## What is being asked
Copy the stretch of the records from the line that contains "You are a computer-use agent. The height" through the end of the records, keeping each line unchanged.
Start of Material supplied
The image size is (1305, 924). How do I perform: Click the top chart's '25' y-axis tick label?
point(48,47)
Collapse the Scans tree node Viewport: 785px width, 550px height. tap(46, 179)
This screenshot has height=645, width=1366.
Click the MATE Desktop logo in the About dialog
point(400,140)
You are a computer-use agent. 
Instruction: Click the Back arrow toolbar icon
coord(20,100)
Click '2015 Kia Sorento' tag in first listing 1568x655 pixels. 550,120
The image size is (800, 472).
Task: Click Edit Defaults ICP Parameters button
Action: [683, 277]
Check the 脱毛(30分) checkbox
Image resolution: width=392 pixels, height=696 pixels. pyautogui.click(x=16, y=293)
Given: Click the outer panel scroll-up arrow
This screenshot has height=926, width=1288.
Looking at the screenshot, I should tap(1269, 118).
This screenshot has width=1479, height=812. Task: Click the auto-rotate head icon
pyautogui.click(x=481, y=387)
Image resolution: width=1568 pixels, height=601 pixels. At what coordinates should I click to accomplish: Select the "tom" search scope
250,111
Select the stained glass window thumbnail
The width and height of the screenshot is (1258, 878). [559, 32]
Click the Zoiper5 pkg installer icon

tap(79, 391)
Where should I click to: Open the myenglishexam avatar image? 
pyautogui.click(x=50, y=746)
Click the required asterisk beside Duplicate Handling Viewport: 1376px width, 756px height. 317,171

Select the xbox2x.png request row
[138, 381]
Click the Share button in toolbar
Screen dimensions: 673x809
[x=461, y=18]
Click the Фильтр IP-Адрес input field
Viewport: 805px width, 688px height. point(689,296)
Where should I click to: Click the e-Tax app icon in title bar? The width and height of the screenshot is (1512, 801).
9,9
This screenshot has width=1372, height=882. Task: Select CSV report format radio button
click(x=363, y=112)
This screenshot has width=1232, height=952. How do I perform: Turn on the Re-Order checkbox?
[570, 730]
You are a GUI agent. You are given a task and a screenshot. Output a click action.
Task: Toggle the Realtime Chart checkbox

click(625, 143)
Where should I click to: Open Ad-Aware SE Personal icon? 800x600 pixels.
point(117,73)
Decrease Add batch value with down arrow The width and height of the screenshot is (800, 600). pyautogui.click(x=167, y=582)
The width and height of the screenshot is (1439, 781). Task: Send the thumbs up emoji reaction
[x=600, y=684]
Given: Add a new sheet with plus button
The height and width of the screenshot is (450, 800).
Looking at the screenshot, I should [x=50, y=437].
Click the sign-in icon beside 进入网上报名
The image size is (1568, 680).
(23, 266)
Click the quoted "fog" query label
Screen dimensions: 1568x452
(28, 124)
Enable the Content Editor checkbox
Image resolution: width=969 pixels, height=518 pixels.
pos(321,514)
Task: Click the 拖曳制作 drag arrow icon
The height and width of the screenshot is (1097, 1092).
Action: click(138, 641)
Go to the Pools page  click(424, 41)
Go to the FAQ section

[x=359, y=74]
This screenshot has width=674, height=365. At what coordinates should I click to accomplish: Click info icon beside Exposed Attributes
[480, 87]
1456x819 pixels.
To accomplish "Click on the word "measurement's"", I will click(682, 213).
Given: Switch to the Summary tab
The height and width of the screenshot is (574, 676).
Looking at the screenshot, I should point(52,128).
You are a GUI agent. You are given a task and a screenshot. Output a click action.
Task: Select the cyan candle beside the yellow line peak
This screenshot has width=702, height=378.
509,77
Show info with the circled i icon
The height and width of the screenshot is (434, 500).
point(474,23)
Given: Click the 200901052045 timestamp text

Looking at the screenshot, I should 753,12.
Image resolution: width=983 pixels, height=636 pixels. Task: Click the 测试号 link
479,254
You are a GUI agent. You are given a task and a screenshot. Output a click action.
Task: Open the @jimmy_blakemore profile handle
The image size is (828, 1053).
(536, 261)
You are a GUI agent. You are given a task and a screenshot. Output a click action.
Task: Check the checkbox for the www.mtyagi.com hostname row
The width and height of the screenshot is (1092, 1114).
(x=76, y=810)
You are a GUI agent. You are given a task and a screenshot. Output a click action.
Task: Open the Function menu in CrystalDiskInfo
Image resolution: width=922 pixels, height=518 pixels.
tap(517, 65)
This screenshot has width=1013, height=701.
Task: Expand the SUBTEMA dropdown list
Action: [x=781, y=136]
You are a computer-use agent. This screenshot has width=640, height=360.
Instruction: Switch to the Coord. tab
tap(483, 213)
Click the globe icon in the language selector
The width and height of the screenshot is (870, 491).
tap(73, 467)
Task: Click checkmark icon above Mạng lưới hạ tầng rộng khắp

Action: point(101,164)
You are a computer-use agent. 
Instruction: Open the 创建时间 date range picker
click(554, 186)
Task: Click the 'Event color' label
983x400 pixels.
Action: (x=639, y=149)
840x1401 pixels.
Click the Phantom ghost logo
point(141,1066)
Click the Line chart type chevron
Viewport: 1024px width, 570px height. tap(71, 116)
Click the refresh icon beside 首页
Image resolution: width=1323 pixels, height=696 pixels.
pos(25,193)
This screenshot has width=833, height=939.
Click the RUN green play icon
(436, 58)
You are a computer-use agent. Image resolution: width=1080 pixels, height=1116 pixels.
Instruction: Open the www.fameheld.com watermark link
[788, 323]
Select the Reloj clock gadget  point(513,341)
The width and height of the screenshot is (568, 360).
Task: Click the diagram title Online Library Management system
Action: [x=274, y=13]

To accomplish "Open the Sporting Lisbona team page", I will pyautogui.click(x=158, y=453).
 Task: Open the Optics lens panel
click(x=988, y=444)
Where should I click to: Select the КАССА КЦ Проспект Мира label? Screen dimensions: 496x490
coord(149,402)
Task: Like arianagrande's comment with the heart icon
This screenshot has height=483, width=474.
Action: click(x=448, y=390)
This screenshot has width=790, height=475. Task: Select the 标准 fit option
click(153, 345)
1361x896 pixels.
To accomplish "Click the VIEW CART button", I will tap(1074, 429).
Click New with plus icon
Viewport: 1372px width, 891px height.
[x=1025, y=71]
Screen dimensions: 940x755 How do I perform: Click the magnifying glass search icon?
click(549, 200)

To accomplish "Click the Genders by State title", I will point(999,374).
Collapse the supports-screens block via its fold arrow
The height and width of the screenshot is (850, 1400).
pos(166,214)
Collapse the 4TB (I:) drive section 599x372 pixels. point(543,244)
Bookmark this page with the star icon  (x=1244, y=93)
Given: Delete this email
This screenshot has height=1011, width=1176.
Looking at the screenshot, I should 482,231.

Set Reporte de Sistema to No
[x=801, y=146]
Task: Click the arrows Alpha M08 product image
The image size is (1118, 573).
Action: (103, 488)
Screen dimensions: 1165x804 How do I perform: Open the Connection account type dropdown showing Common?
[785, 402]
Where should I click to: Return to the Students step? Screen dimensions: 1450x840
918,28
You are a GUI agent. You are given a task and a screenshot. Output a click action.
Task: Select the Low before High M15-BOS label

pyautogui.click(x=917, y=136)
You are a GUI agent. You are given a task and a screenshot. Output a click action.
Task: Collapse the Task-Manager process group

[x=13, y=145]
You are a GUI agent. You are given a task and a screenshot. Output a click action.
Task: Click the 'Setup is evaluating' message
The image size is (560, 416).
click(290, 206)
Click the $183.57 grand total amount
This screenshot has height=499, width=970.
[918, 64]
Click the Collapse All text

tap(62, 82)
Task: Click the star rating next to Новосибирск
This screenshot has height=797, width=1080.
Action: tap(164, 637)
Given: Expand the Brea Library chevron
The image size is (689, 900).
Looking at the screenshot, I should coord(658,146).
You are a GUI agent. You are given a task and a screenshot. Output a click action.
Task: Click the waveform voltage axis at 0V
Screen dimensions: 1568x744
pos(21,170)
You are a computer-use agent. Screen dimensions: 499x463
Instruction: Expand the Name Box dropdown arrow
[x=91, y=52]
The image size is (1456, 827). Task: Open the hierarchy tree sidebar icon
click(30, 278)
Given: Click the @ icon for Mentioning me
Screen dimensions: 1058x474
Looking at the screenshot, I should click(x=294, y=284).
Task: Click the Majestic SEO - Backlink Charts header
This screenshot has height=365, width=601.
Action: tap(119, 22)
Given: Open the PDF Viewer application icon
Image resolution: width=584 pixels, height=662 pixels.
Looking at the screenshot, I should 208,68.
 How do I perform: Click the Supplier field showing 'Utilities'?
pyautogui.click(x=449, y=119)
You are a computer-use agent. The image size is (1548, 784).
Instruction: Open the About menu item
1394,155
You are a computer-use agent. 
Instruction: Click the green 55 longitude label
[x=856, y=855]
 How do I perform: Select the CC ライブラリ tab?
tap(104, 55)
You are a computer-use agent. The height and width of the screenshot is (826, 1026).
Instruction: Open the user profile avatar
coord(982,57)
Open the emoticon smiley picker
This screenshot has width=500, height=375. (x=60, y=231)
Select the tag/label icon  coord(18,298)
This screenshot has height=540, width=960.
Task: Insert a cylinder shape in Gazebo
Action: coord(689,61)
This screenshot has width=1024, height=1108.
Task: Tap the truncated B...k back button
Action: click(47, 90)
End of Material supplied
## Result of the exercise
You are a computer-use agent. The height and width of the screenshot is (826, 1026).
Instruction: Open the user profile avatar
coord(982,57)
Open the emoticon smiley picker
This screenshot has width=500, height=375. (x=60, y=231)
Select the tag/label icon  coord(18,298)
This screenshot has height=540, width=960.
Task: Insert a cylinder shape in Gazebo
Action: coord(689,61)
This screenshot has width=1024, height=1108.
Task: Tap the truncated B...k back button
Action: click(47, 90)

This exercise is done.